Hail to the Dinosaurs!
Let's start the day by covering my top 10
training tips for older Dinos.
1. Keep training. If you stop, it's really
tough to get back into it -- and it will
take a l-o-n-g time to get back to your
previous levels of strength and condition.
It's much better to start and stay with it.
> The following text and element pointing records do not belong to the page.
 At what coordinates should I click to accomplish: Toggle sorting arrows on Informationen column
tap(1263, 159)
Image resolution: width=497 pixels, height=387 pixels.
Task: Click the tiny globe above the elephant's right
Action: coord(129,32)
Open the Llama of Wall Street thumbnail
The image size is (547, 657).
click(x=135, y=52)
2. Do what you like best. For me, that's
Olympic weightlifting. For others, it's
powerlifting, strongman training, body-
weight exercises, stone lifting, heavy
sandbags, power bodybuilding, muscle
control or power rack work.
a. You're old enough to know what you
like -- so do it!
3. Dress for success. Wear good lifting shoes
when you train. Keep your muscles warm. If
your knees hurt, use Tommy Kono knee
sleeves.
3a. Tiger Balm can be your best friend.
4. Work around the sore spots. If a particular
exercise hurts -- and ALL older trainees have
at least one exercise that hurts -- find a
substitute.
5. If squats are a problem -- and they are
for many older trainees -- try the Trap Bar
deadlift. It's one of the great training tools
for anyone, but it's especially good for older
trainees.
5a. I like the Gerard Trap Bar -- the ORIGINAL
Trap Bar designed by engineer and powerlifter,
Al Gerard. You can get it from John Wood, who
also offers some excellent Trap Bar training
guides:
http://www.trapbartraining.com
6. Work on strength, but don't neglect speed,
power, balance, coordination, timing, flexibility
and mobility. You need it all to age with success.
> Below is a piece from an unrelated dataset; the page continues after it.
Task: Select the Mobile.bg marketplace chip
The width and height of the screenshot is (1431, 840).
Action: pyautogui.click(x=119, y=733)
6a. Also, do some cardio training! (But don't
over-do it.)
7. Watch your weight! Don't let the Lard Lumps
pile up -- and if you already have them, get rid
of them. Nothing ages you faster than Lard
Lumps.
8. Stay active. The more you move, and the
more often you move, the better. Try to do
something physical every day -- not heavy
training or hard cardio, but something
physical, even if it's just walking the dog
or working in the garden.
9. Forget about what you lifted when you
were younger, and focus on what you can
lift NOW -- and then work to increase your
current best.
9a. The idea is to get better, not older.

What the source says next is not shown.